BTW there's some cool features in this project that in a perfect world could be integrated. You can see the first-pass caption, and then the update when Whisper reruns given more context:
https://github.com/openai/whisper/discussions/608
I've seen some of the examples that do real time transcription and they're great but they all record short snippets of audio and then transcribe them one after the other. This has two problems:
I tackled these problems by always recording audio in a thread so there are no gaps and by concatenating the previous audio data with the latest recording. This allows you to rerun transcriptions on previously incomplete audio snippets. The result is that the model can correct issues from when it transcribed a recording that was cutoff.
https://github.com/davabase/transcriber_app https://github.com/davabase/whisper_real_time
I'm pretty sure I made things worse but I left the code here anyway, as an example of using OBS like this for anyone else searching: https://github.com/JonathanFly/faster-whisper-livestream-translator
This is a pretty sweet repo, been using it a couple times a week recently. Faster-whisper lets you actually run the large model in real time with good latency on a 3090. Actually it's even more insane, I run TWO LARGE MODELS AT THE SAME TIME, two stream-translators, so that I can have dual subtitles: one transcribed, one translated. It works fine 3090 as long as you are just doing normal desktop stuff! Wild.

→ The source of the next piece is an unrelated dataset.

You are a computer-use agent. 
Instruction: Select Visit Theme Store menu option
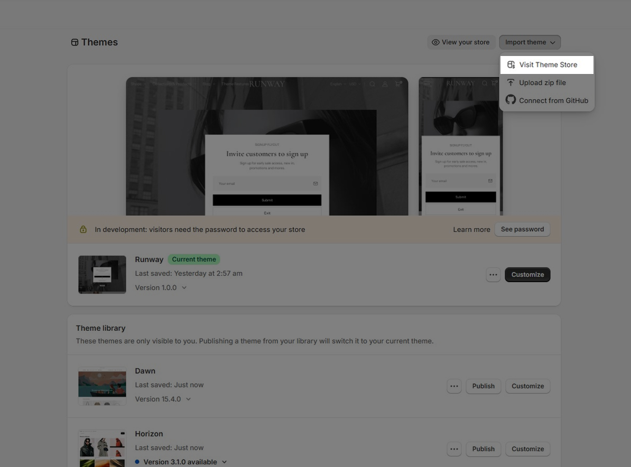pyautogui.click(x=548, y=65)
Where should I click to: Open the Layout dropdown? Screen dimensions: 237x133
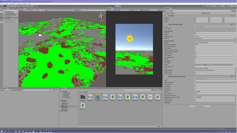coord(231,6)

But when streams have a lot of background noise (music, game sounds) I found you NEED to add some decent real-time noise reduction or Whisper just faceplants over and over.

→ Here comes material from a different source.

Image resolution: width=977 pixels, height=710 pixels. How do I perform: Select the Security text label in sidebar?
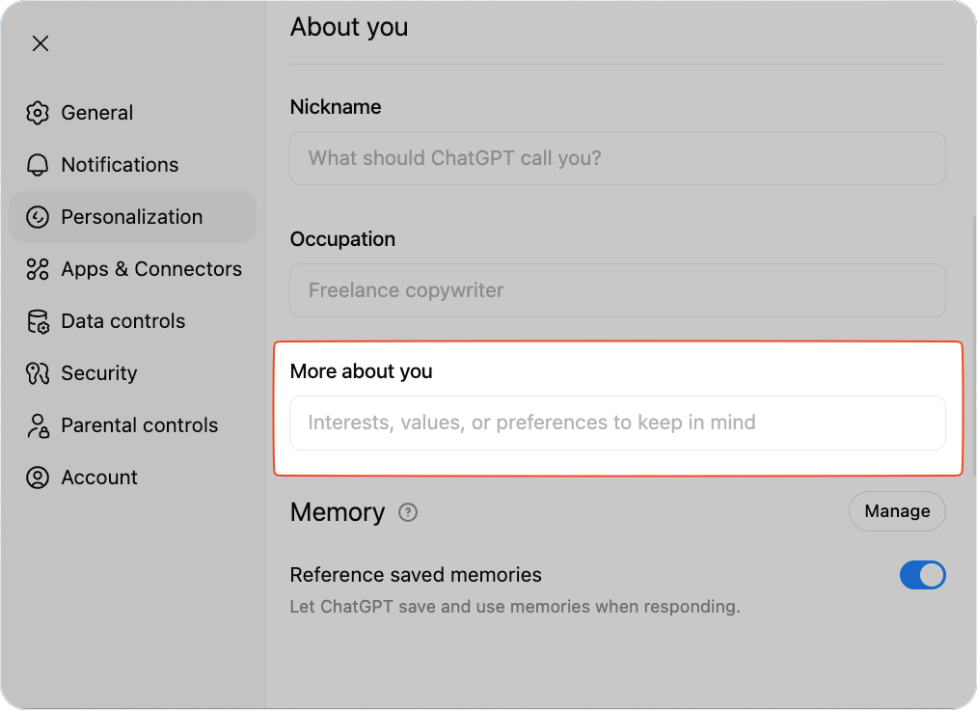[98, 373]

Mainly I've used the Nvidia Broadcast tool to do this in real time, with a virtual cable if needed to get the audio routed correctly. Whisper is back at full power if I do this. But since stream-translator streams the audio directly I have to use something else instead.
If this could take in mic/speaker device audio alternative to streamlink, that would do it. Using this option loses the simplicity and latency benefits of streaming directly, but the alternative is Whisper collapsing in confusion on some streams. I know other repos already take in direct audio but ideally I want to stop bouncing between them...
Maybe there's a more elegant way to accept direct audio input that doesn't require a wacky virtual-cable or whatever? OBS studio integrates NVIDIA noise reduction via the broadcast SDK. Or there could be a good open source solution. I tried a couple but none of the real-times were close to good enough, compared to the NVIDIA version.